Untersuchter Text:
● ● ● ●
Jameda zum Beispiel aktualisiert nach eigenen Angaben jede Woche sein Ärzteverzeichnis, das von einem „externen Anbieter“ eingekauft wird. Ein Arzt findet sich dann auf dem Portal mit Namen, Telefon, Adresse der Praxis wieder. Fertig – und kostenlos. Wer mehr möchte, muss für Premium-Pakete zwischen 55 und 135 € im Monat berappen.
Ein Foto, die Möglichkeit der Beschreibung von Leistungsmerkmalen der Praxis, die Möglichkeit eigene Artikel einzustelIlen, gewährt das Paket „Premium Silber“ (55 €). Für 10 € mehr gibt es „Premium-Gold“. Besonderer Clou: Jameda verlinkt ab jetzt direkt zur Homepage einer Praxis – und das wiederum steigert laut Angaben des Unternehmens massiv die Chancen, dass der Link zur eigenen Praxis bei einer Google-Suche auch ordentlich auf der ersten Seite der Ergebnisliste landet. Grund sei das hohe Ranking von Jameda bei Google.
● ● ● ●
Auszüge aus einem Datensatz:
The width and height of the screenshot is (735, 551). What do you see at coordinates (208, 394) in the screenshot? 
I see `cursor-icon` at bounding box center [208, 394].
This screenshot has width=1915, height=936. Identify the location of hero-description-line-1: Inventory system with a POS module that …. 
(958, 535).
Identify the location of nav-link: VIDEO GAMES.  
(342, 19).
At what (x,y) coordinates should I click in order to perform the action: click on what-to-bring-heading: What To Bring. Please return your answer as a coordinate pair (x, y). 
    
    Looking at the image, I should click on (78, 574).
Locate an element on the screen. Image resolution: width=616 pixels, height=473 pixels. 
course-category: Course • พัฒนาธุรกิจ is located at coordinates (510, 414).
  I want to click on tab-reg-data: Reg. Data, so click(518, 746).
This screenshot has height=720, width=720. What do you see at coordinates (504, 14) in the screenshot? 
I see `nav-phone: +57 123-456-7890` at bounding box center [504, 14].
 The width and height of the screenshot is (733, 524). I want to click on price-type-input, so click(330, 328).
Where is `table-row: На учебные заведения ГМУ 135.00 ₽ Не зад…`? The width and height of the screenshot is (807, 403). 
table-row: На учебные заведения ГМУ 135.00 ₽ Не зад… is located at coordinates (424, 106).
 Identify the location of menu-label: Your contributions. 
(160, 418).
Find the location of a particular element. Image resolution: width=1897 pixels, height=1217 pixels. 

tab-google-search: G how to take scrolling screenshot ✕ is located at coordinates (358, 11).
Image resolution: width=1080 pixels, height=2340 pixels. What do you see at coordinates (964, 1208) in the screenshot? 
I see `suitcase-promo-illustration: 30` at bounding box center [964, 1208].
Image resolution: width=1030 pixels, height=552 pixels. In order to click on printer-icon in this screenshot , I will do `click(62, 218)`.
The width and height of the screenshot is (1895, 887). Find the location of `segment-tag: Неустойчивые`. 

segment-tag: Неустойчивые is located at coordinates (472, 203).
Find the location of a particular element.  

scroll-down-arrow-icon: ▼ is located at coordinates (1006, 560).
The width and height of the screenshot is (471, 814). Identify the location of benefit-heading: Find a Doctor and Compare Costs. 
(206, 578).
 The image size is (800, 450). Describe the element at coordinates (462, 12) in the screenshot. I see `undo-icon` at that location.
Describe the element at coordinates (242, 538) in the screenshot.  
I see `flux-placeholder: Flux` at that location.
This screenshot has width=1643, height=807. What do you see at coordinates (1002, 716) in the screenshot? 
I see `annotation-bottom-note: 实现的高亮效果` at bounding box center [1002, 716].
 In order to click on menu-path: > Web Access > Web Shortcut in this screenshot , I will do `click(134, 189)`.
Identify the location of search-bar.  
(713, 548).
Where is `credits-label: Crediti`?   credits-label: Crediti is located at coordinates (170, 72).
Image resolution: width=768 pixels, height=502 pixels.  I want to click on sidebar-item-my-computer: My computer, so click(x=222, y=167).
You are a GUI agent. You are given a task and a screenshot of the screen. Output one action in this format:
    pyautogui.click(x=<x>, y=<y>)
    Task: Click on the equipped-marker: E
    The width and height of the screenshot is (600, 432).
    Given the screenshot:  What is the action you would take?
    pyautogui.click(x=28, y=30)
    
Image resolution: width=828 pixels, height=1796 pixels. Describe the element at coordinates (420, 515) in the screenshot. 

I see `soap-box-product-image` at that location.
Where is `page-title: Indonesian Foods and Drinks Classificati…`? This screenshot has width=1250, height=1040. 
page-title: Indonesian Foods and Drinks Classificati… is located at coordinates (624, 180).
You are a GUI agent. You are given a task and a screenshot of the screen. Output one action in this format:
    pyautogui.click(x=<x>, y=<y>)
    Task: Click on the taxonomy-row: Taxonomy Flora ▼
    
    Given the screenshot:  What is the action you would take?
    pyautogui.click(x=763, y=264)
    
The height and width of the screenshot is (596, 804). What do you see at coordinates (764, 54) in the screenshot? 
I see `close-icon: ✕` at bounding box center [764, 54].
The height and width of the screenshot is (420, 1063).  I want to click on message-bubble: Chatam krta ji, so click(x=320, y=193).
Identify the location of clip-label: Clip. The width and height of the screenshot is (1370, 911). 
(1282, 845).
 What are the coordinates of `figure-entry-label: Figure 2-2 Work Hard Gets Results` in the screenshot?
● ● ● ●
Arbeitsaufträge:
[a] Fassen Sie den Absatz des Textes über Jameda, der mit „Jameda zum Beispiel aktualisiert“ beginnt, in Stichpunkten zusammen.
[b] Erklären Sie anhand des Textes über Jameda, weshalb die direkte Verlinkung zur Homepage einer Praxis laut dem Unternehmen deren Auffindbarkeit bei Google verbessert.
[c] Setzen Sie den Text über Jameda im Anschluss an seinen letzten Satz fort.

Lösungen:
[a]
- Jameda aktualisiert nach eigenen Angaben wöchentlich sein Ärzteverzeichnis, das von einem externen Anbieter eingekauft wird.
- Ärzte erscheinen auf dem Portal kostenlos mit Namen, Telefon und Praxisadresse.
- Wer mehr möchte, zahlt für Premium-Pakete zwischen 55 und 135 € im Monat.

[b] Nach Angaben des Unternehmens steigert die direkte Verlinkung massiv die Chancen, dass der Link zur eigenen Praxis bei einer Google-Suche auf der ersten Seite der Ergebnisliste landet. Als Grund dafür wird das hohe Ranking von Jameda bei Google genannt.

[c]
95 % der Kunden, die das „Premium-Gold-Paket“ buchen, würden derart bei Google ganz vorne auftauchen, wirbt das Portal. Ein „Gold-Kunde“ gewinne derart zusätzlich 60 Patienten neu im Jahr. „Seitdem ich das Gold-Profil auf Jemada habe, erhalte ich laufend neue Patienten – ich bin durchweg zufrieden“, zitiert das Unternehmen den Orthopäden Frank Steeb – ein „Gold-Kunde“ seit 2009.
Allerdings hat eine obendrein beim „Premium-Gold-Paket“ buchbare Option dem Portal jetzt juristischen Ärger eingehandelt. Ein Doktor, der möchte, kann kostenpflichtig auch dafür sorgen, dass seine Praxis bei den Suchergebnislisten im jeweiligen Fachgebiet ganz oben, noch vor dem Platz eines des eigentlichen Rankings als „Top-Platzierung“ prominent zu finden ist. Auch andere Portale wie Esando, Imedo, Docinsider, bieten ähnliche Möglichkeiten.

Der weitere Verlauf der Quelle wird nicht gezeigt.